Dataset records
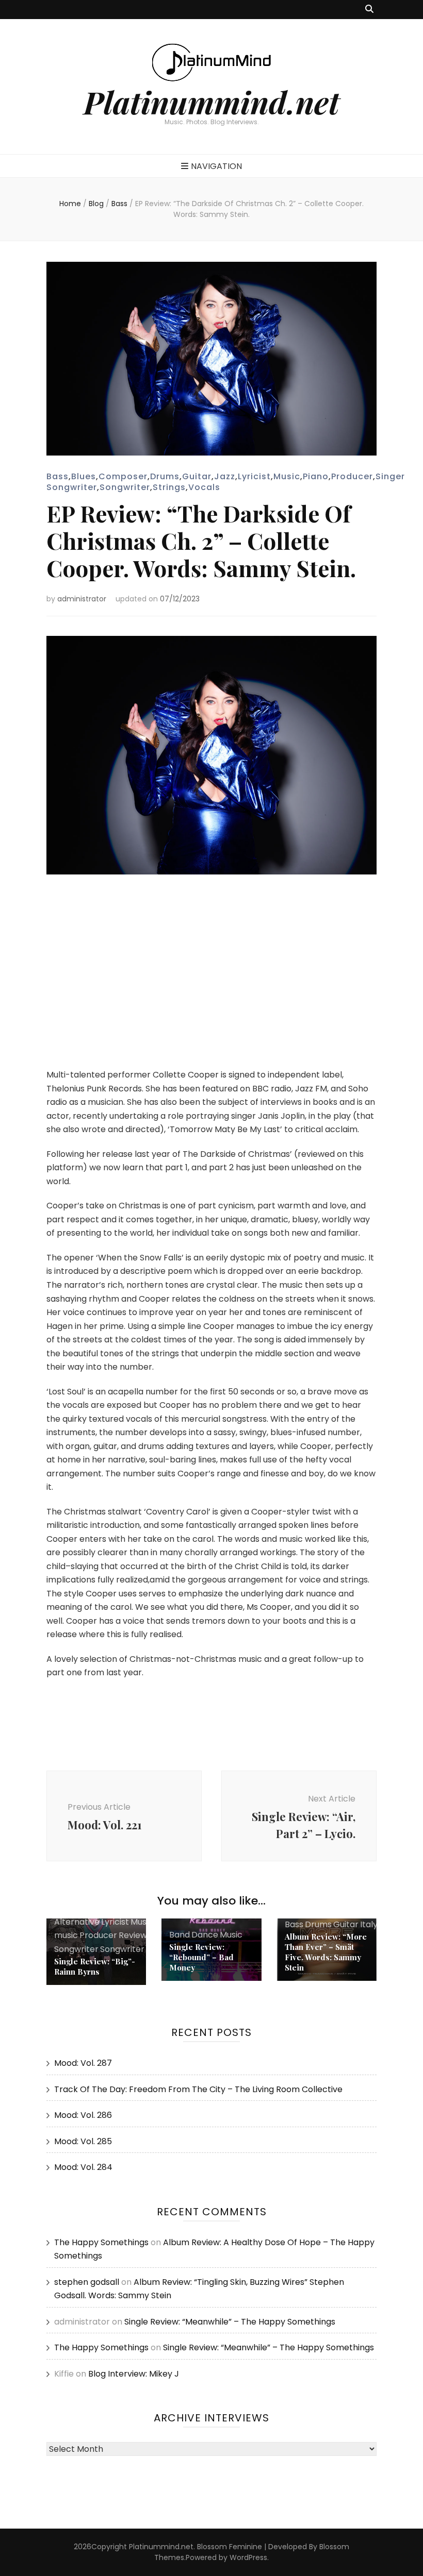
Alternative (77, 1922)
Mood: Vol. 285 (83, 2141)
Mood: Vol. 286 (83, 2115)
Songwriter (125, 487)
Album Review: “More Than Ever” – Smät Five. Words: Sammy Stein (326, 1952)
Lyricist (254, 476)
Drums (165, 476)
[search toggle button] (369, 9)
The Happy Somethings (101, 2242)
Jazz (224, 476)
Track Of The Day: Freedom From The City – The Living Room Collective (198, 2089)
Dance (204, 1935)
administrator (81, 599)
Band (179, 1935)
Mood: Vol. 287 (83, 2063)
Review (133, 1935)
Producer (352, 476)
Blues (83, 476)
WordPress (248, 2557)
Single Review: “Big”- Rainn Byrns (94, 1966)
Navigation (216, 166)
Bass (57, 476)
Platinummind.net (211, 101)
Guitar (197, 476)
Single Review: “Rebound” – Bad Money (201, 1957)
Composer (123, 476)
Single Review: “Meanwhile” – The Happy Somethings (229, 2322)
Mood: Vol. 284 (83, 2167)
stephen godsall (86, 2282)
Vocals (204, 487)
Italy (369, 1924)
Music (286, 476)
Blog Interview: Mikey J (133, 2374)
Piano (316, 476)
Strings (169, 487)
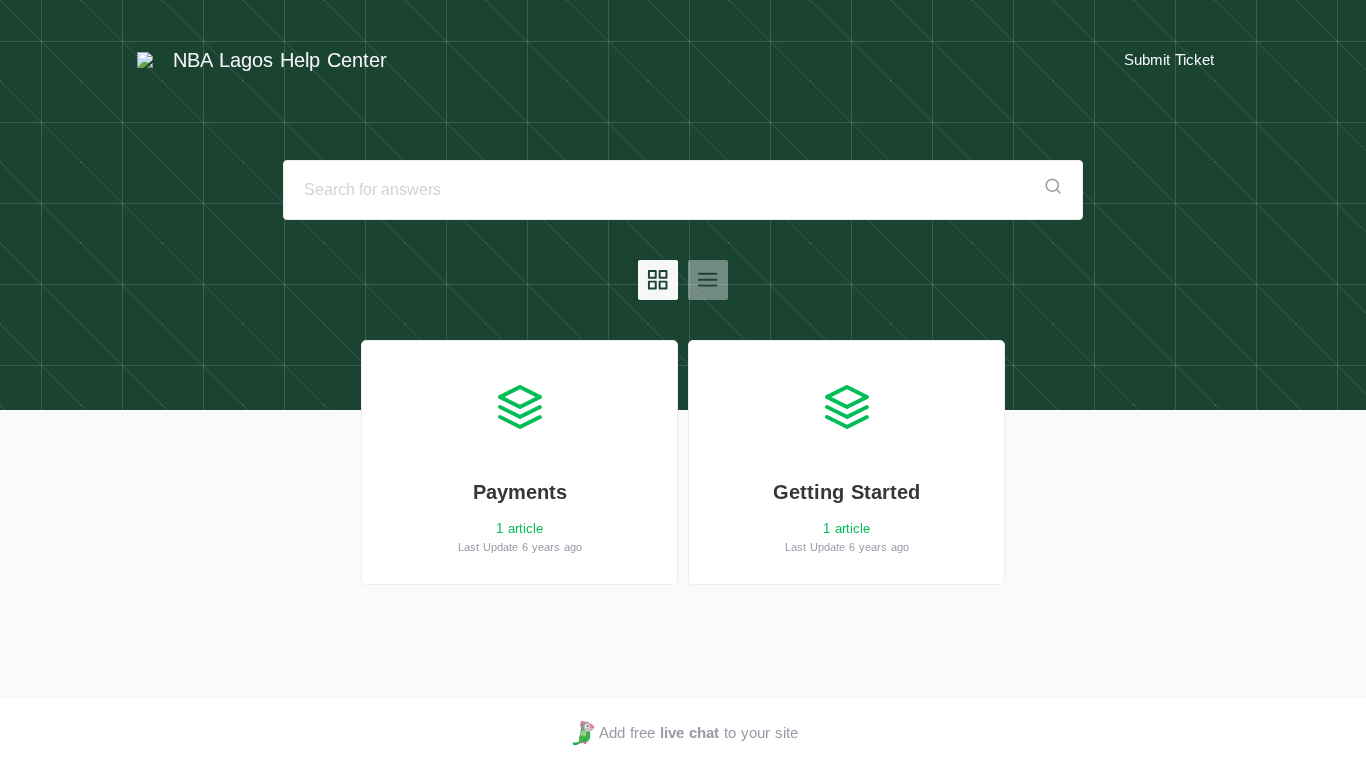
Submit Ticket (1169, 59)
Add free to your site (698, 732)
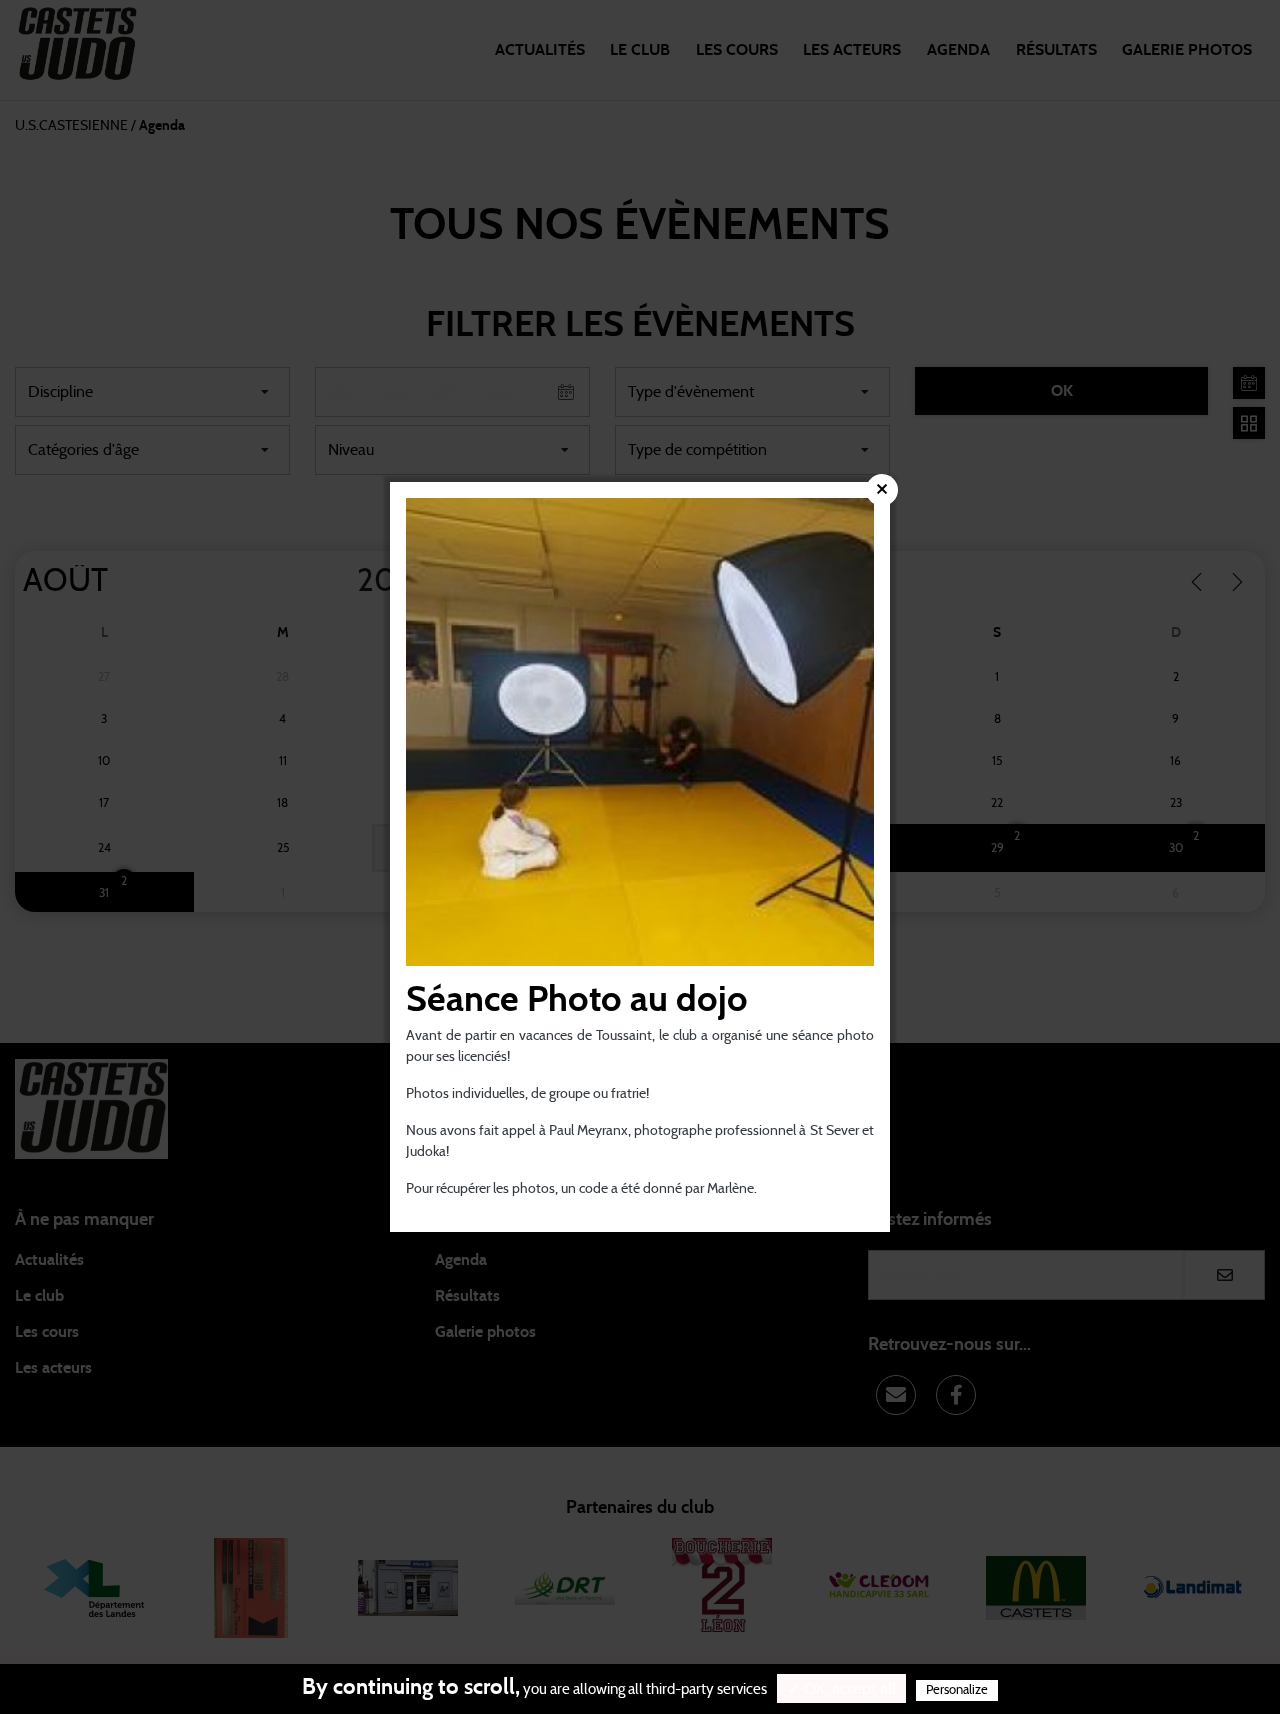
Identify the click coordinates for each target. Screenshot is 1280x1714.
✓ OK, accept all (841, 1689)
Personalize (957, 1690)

### WHAT YOU WILL DO:
Read through the entries above, and wherever a line holds the string "Happy", copy it.

### ANSWER BOX:
The Happy Somethings (101, 2242)
Single Review: “Meanwhile” – The Happy Somethings (229, 2322)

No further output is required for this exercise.